## start Records for this task

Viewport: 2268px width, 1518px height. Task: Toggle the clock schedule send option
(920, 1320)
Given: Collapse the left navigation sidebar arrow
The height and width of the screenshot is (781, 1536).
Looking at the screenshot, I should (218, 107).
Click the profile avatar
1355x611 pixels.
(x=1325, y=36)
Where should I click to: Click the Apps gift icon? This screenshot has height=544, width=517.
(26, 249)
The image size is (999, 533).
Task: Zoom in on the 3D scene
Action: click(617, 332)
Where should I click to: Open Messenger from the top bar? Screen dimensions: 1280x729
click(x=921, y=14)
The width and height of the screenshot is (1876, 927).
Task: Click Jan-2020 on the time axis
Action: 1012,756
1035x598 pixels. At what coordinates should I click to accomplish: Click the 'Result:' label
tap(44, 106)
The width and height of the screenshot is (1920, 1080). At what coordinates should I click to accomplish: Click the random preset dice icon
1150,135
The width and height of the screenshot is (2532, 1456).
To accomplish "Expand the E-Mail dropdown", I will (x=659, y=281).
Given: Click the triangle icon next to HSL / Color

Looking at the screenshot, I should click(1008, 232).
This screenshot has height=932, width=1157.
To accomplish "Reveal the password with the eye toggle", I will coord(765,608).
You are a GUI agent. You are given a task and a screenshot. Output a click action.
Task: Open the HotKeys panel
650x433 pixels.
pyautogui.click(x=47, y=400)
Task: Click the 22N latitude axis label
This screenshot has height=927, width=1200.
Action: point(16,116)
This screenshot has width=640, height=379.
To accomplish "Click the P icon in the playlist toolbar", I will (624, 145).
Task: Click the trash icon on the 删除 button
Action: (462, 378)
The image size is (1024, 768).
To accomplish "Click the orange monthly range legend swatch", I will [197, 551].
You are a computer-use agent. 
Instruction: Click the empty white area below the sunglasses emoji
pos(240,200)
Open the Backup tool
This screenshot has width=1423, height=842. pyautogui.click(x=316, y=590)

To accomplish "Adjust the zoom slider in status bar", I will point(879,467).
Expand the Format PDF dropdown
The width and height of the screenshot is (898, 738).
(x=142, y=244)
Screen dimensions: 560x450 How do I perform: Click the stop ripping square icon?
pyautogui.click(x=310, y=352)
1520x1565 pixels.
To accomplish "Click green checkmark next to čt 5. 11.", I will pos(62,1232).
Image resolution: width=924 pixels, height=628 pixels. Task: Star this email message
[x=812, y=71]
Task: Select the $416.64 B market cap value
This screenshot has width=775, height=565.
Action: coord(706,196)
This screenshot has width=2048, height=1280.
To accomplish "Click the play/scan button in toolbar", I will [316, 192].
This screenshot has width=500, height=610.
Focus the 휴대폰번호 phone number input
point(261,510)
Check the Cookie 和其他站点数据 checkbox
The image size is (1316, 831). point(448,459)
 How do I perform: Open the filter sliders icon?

## end Records for this task

Task brief :: Repeat all of the lines above word for word.

Right answer ::
Viewport: 2268px width, 1518px height. Task: Toggle the clock schedule send option
(920, 1320)
Given: Collapse the left navigation sidebar arrow
The height and width of the screenshot is (781, 1536).
Looking at the screenshot, I should (218, 107).
Click the profile avatar
1355x611 pixels.
(x=1325, y=36)
Where should I click to: Click the Apps gift icon? This screenshot has height=544, width=517.
(26, 249)
The image size is (999, 533).
Task: Zoom in on the 3D scene
Action: click(617, 332)
Where should I click to: Open Messenger from the top bar? Screen dimensions: 1280x729
click(x=921, y=14)
The width and height of the screenshot is (1876, 927).
Task: Click Jan-2020 on the time axis
Action: 1012,756
1035x598 pixels. At what coordinates should I click to accomplish: Click the 'Result:' label
tap(44, 106)
The width and height of the screenshot is (1920, 1080). At what coordinates should I click to accomplish: Click the random preset dice icon
1150,135
The width and height of the screenshot is (2532, 1456).
To accomplish "Expand the E-Mail dropdown", I will (x=659, y=281).
Given: Click the triangle icon next to HSL / Color

Looking at the screenshot, I should click(1008, 232).
This screenshot has height=932, width=1157.
To accomplish "Reveal the password with the eye toggle", I will coord(765,608).
You are a GUI agent. You are given a task and a screenshot. Output a click action.
Task: Open the HotKeys panel
650x433 pixels.
pyautogui.click(x=47, y=400)
Task: Click the 22N latitude axis label
This screenshot has height=927, width=1200.
Action: point(16,116)
This screenshot has width=640, height=379.
To accomplish "Click the P icon in the playlist toolbar", I will (624, 145).
Task: Click the trash icon on the 删除 button
Action: (462, 378)
The image size is (1024, 768).
To accomplish "Click the orange monthly range legend swatch", I will [197, 551].
You are a computer-use agent. 
Instruction: Click the empty white area below the sunglasses emoji
pos(240,200)
Open the Backup tool
This screenshot has width=1423, height=842. pyautogui.click(x=316, y=590)

To accomplish "Adjust the zoom slider in status bar", I will point(879,467).
Expand the Format PDF dropdown
The width and height of the screenshot is (898, 738).
(x=142, y=244)
Screen dimensions: 560x450 How do I perform: Click the stop ripping square icon?
pyautogui.click(x=310, y=352)
1520x1565 pixels.
To accomplish "Click green checkmark next to čt 5. 11.", I will pos(62,1232).
Image resolution: width=924 pixels, height=628 pixels. Task: Star this email message
[x=812, y=71]
Task: Select the $416.64 B market cap value
This screenshot has width=775, height=565.
Action: coord(706,196)
This screenshot has width=2048, height=1280.
To accomplish "Click the play/scan button in toolbar", I will [316, 192].
This screenshot has width=500, height=610.
Focus the 휴대폰번호 phone number input
point(261,510)
Check the Cookie 和其他站点数据 checkbox
The image size is (1316, 831). point(448,459)
 How do I perform: Open the filter sliders icon?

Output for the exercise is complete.